Começamos o novo ano praticamente da mesma forma como terminámos o anterior: a presenciar a constante mutação que sentimos ser proveniente de Norberto Lobo. Se “Oba Loba” – mesmo sendo um disco colaborativo com João Lobo – pressentia uma cada vez mais abrangente caminhada da sua guitarra, “Fornalha” confirmava que o percurso iniciado em “Mudar de Bina”, prossegue sem receio da transformação e da constante revitalização dos seus acordes. A todos aqueles agentes demagogos que proclamam a incapacidade e resistência humana para enfrentar a mudança, Norberto responderia presente a cada novo registo.

Se a devoção encabeça o principal motivo das horas despendidas na Igreja de St. George, a escolha para o local inicial de promoção ao último longa-duração não poderia ter sido mais acertada. Antecipadamente esgotado o espaço em cada um daqueles genuflexórios, o começo com a faixa título de “Fornalha” clarificou o sentimento de que a progressão é algo constante no seu íntimo, não sendo, contudo, feita com leveza. Da mesma forma que um poeta pode ir abandonando a estética da sua prosa, convocando uma maior concentração e pensamento perante as suas palavras e consequentes mensagens, também agora o som de Norberto exige uma maior evasão. Prova disso, o arco nas cordas e a própria manipulação de todos os sons daí provenientes com uma densidade e construção melódica dificilmente ouvida no seu passado. O formato apaziguador da sua sonoridade permanece intacto e o incremento daqueles suaves uivostornou ainda mais belo o binómio entre o embalo e o áspero, condizente com a sua própria dança na cadeira.
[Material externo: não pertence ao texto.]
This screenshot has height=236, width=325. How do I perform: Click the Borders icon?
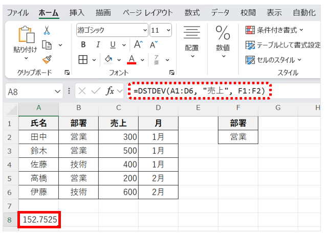tap(83, 59)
Apesar de mais extensos, os temas continuam igualmente apetecíveis, muito por culpa do carácter ausente do imediatismo e mais assentes num contínuo crescendo de robustez e corpulência, audíveis nas camadas de “Eu Amo”. No entanto, a ternura com que se abraçam muitos dos seus acordes, ganhou uma propensão ainda mais acentuada nos momentos em que pousava a sua face nas curvas da guitarra. É nesse instrumento que reside a mestria e a forma quase incomparável como do seu dedilhar se ouvia na perfeição a pureza de cada nota.

Lugar quente e em que tudo cresce e se transforma, a “Fornalha” de Norberto Lobo, poucos meses após a sua edição, pareceu também já ser meio de retocagem e não de imaculada projecção. Pelo menos foi assim que o sentimos, longe de ser um disco que em palco se mostrou resignado ao estúdio e à escrita anterior. Um forno de ideias, novidades e sem protecção contra outros incrementos. Momentos que pareceram demasiado fugazes, mas altamente particulares.